Subscribe to The Fly Girl Guide

dELiA*s

Tuesday, March 25, 2008

Fly Girl of the Week: Charlotte Hawkins Brown (June 11,1883- January 11, 1961)



Charlotte Hawkins Brown was definitely a fly girl in her day, she was ambitious, educated and she constantly challenged the Jim Crow laws. Born on June 11,1883 in Henderson North Carolina though she grew up in Cambridge, Massachusetts when her family moved in 1988. While in Cambridge, Dr. Brown attended Cambridge English High School and Salem State Normal School.


While she was a student at Salem State, Dr. Brown was offered a teaching position in the North Carolina by the American Missionary Association. Dissatisfied with the lack of educational opportunities for African Americans in the South, Hawkins accepted. The eighteen year-old returned to North Carolina in 1901 to teach rural black children at the Bethany Congregational Church in Sedalia, North Carolina. The school closed after one term, but young Dr. Brown decided to remain in the community and establish her own school.

Dr.
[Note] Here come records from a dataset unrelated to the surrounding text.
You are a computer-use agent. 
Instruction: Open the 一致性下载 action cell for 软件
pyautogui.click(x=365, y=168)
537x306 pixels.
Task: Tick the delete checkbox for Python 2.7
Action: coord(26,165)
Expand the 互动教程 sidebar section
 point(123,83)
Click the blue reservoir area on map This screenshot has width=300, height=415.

Brown turned a pitiful church school in Sedalia, North Carolina, into the Palmer Memorial Institute founded in 1902 by much hard work and expert fundraising. Under the leadership of Charlotte Hawkins Brown, Palmer Memorial Institute became a nationally recognized and respected preparatory school for African Americans. The Institute was fully accredited by the Southern Association of Colleges and Secondary Schools at a time when few black high schools enjoyed this recognition.


During her 50-year presidency, over one thousand students graduated. They had gained not only a diploma but also a firm idea of their own individual worth. Dr. Brown had taught them well - they would be "educationally efficient, religiously sincere, and culturally secure."
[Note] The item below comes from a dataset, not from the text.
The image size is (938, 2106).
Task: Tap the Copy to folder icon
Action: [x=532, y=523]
Charlotte Hawkins Brown was a woman with pride in herself and her people. She had a deep belief in the American principles of freedom and justice for all human beings and she expressed this commitment eloquently. She succeeded in showing for the entire world to see "what a young black woman could do."

Dr. Brown died in 1961. Ten years and three administrations later Palmer closed its doors.
____________________________________________________________
Along with her prestigious school, Dr. Brown’s work included a charm book for young ladies and males. Her tips would put Mo'nique’s charm school to shame, The Correct Thing To Do-To Say-To Wear was published in 1941; her book was a required reading for decades at HBCU’s and in Black homes.

The Correct Thing To Do-To Say- To Wear: “At Home Tips”:

  • Don’t save your table manners until company comes. You and your family are just as good and deserve just as much consideration as any of your friends or acquaintances.

  • Be Saving. Don’t burn lights unnecessarily. Be sure that the hot water faucet is turned odd. Don’t leave the hose on too long in the back yard. Don’t drive the automobile around the corner when you can walk. Don’t turn the radio on in the morning and let it run all day. Don’t leave the outside doors wide open when the furnace is going full blast.

  • Never permit Mother or the woman at that head of the houses to make more steps than necessary to give you service. In families where there are no maids, children may easily take turns at waiting tables.


    Her twenty-four tips for “At Meal Time” included:

  • Sit with your knees together and both feet on the floor, not on the rounds of the chair to wrapped around the legs.

  • Keep elbows and arms off the table.

  • Use the knives, forks, and spoons in the order placed. When in doubt, observe the hostess.

  • All food should be put into the mouth with the right hand.

  • Eat a little less of everything than you might. Shrink from the slightest appearance of greediness.

    “The Earmarks of a Lady,” according to Dr. Brown, a lady:

  • Passes behind people.

  • Does not chew gum in public.

  • Avoids loud and boisterous laughter and conversation.

  • Is always well groomed, appropriately dressed, scrupulously dressed clean in body and attire with hair carefully arranged.

  • Does not seek dark and secluded places in which to socialize.

    ____________________________________________________________

    It seems that in 1941, Dr. Brown was writing the original fly girl guide!